WHAT IS EXPECTED: Begin with the line that holds "The height and width of the screenshot is (410, 756).". Output it and all remaining lines of the material, verbatim, ending with the last.

* * *

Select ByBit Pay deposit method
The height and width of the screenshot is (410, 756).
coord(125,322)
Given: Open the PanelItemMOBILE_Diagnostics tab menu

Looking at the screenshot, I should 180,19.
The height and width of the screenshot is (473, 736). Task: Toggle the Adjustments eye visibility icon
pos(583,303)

* * *

TASK OUTPUT:
The height and width of the screenshot is (410, 756).
coord(125,322)
Given: Open the PanelItemMOBILE_Diagnostics tab menu

Looking at the screenshot, I should 180,19.
The height and width of the screenshot is (473, 736). Task: Toggle the Adjustments eye visibility icon
pos(583,303)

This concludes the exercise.